[Start Source document]

Needless to say, Shadowside Jibanyan does not lose his fights with motor vehicles, and the drivers are lucky to survive at all. It's almost a little bleak to see how much childlike whimsy this dead cat has lost, but there's something delightful in seeing such a badass grow out of such a tragic little gag character, and I admire their willingness to go that far at all.


KOMASAN

This, however...gets a "no" from me, sorry. With his floppy design and wide-eyed, country bumpkin innocence, Komasan and his brother were the cutest goddamn things in Yo-Kai Watch, and they've pretty much sucked out all that personality in favor of a serene, floating dog of very few words. Why give Jibanyan a Lightside design that at least looks kind of like he used to, but turn Komasan into such a forgettable canine? AND WHERE IS KOMAJIRO!?!


Shadowside Komasan is a bigger and meaner dog, of course, but without the more extreme transformation exhibited by Jibanyan, it doesn't feel nearly as impactful. It would have been amazing to see the dopey little country dog morphing into this fearsome beast, perhaps retaining no memory of the events, which would have fit in with the show's sense of humor and made for some interesting commentary on the reboot itself.


HUNGRAMPS

But then, we have Hungramps. This chaarcter was always kind of freaky, being an old man who presumably died hungry and became a yam-like spirit whose insatiable appetite extended to sentient, food-based Yo-kai in some of the most twisted gags to ever come of the original show. His new, updated lightside form doesn't differ terribly from his original appearance aside from his now spookier, more open eyes, but his shadowside form....

[End Source document]
[Start Material provided]

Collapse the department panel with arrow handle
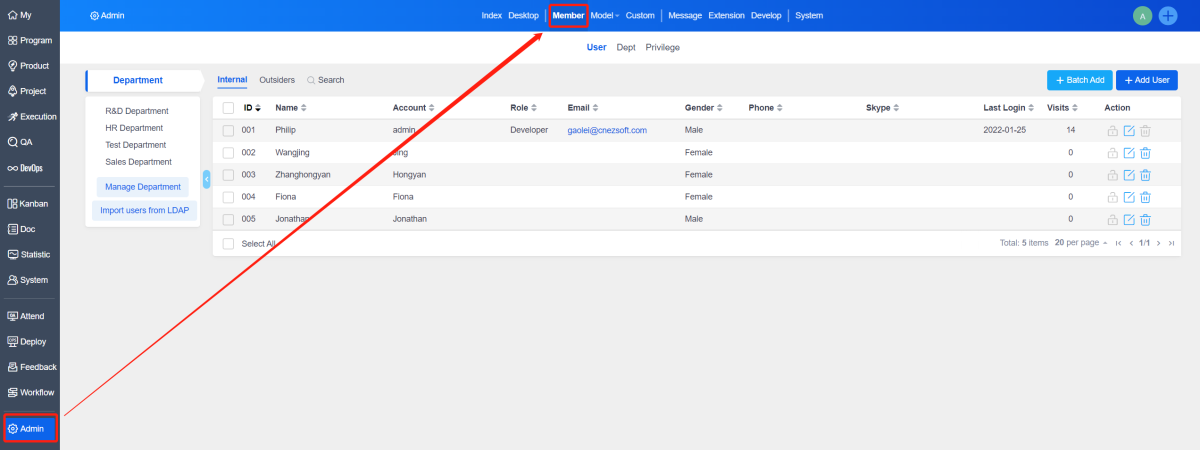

[End Material provided]

■ Parts of the exercise:
1. Name every character from the show who is mentioned by name in the Yo-Kai Watch text.
2. From the Yo-Kai Watch text, copy word for word the passage from "This, however...gets a" to "the reboot itself.".
You can set the material aside; it isn't needed here.

■ Per-task answers:
1. Jibanyan, Komasan, Komajiro, Hungramps

2.
This, however...gets a "no" from me, sorry. With his floppy design and wide-eyed, country bumpkin innocence, Komasan and his brother were the cutest goddamn things in Yo-Kai Watch, and they've pretty much sucked out all that personality in favor of a serene, floating dog of very few words. Why give Jibanyan a Lightside design that at least looks kind of like he used to, but turn Komasan into such a forgettable canine? AND WHERE IS KOMAJIRO!?!


Shadowside Komasan is a bigger and meaner dog, of course, but without the more extreme transformation exhibited by Jibanyan, it doesn't feel nearly as impactful. It would have been amazing to see the dopey little country dog morphing into this fearsome beast, perhaps retaining no memory of the events, which would have fit in with the show's sense of humor and made for some interesting commentary on the reboot itself.